''Consumers became much more cautious and rational''

Consumption in Russia is contracting despite a forecasted economic recovery

''Consumers became much more cautious and rational'' Photo: George Hodan

While analysts and officials predict a recovery of the country's economy, the consumption shows the contrary: retail sales decreased by almost 6% last month compared to December 2015. People became thrifty, and the Central Bank is encouraging their willingness to save by holding interest rates above the inflation level.

Russian consumer demand needs more time for rehabilitation, states Bloomberg. In December 2016, according to the Federal Statistics Service, retail sales in Russia contracted by 5,9% from a year earlier. At the same time, real wages increased for the fifth month in a row, and the unemployment rate declined unexpectedly.

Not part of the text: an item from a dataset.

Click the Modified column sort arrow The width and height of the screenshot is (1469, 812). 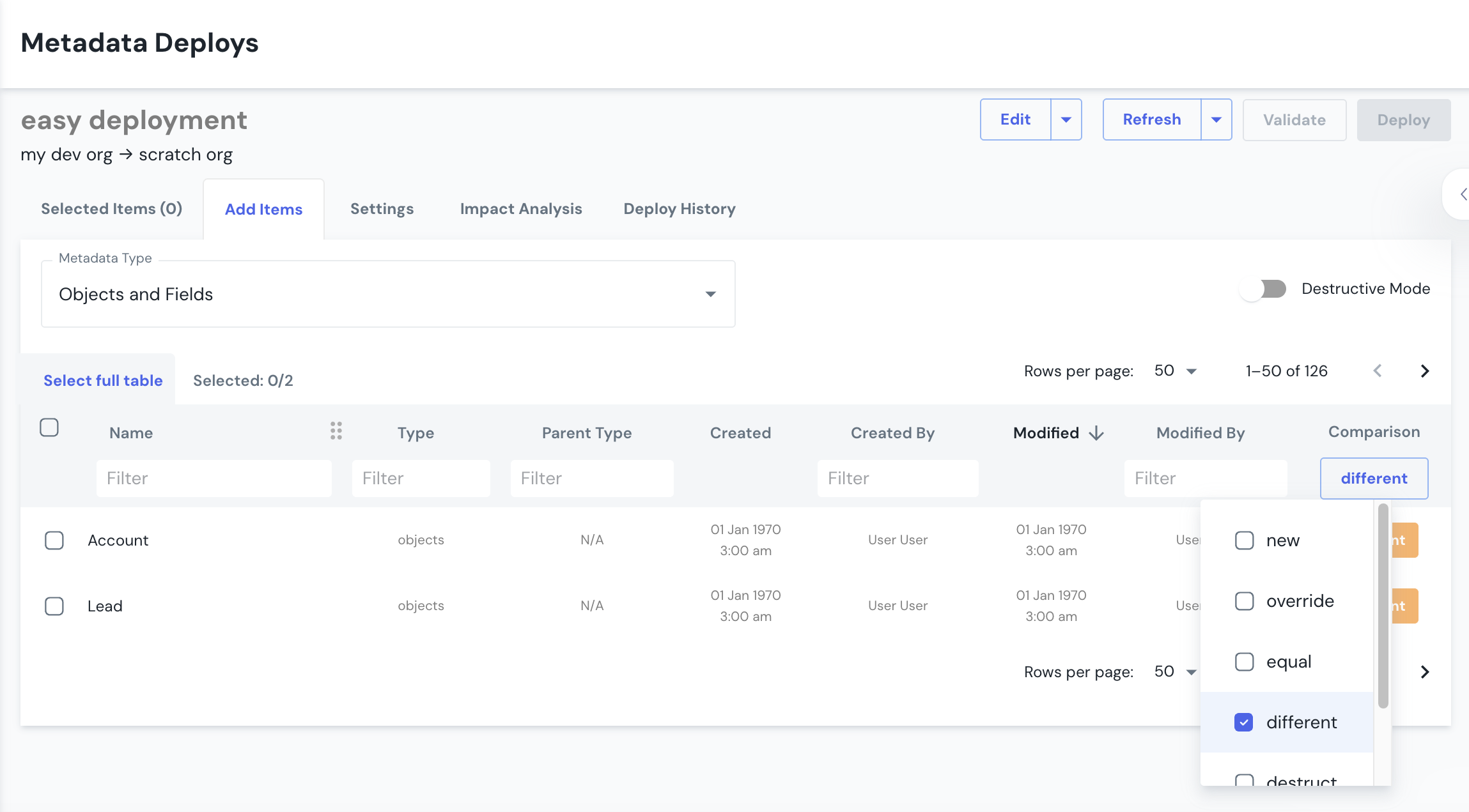tap(1095, 433)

Distressed by a recent currency crisis and an inflation surge, consumers are still reluctant to spend their money. ''People are still in crisis deleveraging mode and are acting thrifty, so any additional income isn't spent,'' said Vladimir Osakovskiy, the chief economist for Russia at Bank of America in Moscow. ''This supports deposit generation, but at the same time constrains spending.''

Besides, Russia's global economic gains have not brought any significant improvement for the country's population, who has borne the brunt of recession. Real disposable incomes contracted 6,1% in December compared to the previous year. According to the poll by the Higher School of Economics, 39% of respondents claimed that their financial situation worsened in the past twelve months, while only 9% saw an improvement. Speaking about their future, 23% expect a deterioration in the personal welfare in 2017, and 11% hope for an improvement.

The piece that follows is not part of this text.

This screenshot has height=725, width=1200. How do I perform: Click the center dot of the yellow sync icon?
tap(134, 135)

''Consumers became much more cautious and rational,'' considers Vladimir Miklashevsky, senior strategist at Danske Bank A/S in Helsinki. ''We don't expect a quick recovery in retail sales as cautiousness will remain, along with a high sensitivity of consumers to prices.''

A Bakhetle supermarket in Novosibirsk, Russia. Photo: wikipedia.org

The unreadiness to spend money benefits the Central Bank as it helps to constrain inflation. People are tending to save: the savings rate of 10% of disposable incomes in January-November is almost twice higher than in 2008. However, it was 14,3% in 2015, so the Central Bank considers this decrease to be a threat for its 4% inflation target for 2017. The average maximum deposit rate offered by the country's biggest banks amounted to 8,29% in January, which has been the lowest figure in three years.

To stimulate savings and ensure healthy economic growth, the Bank of Russia plans to hold interest rates above the inflation level. In December, the regulator left the interest rate at 10%, although the inflation slowed to 5,4% compared to the previous year.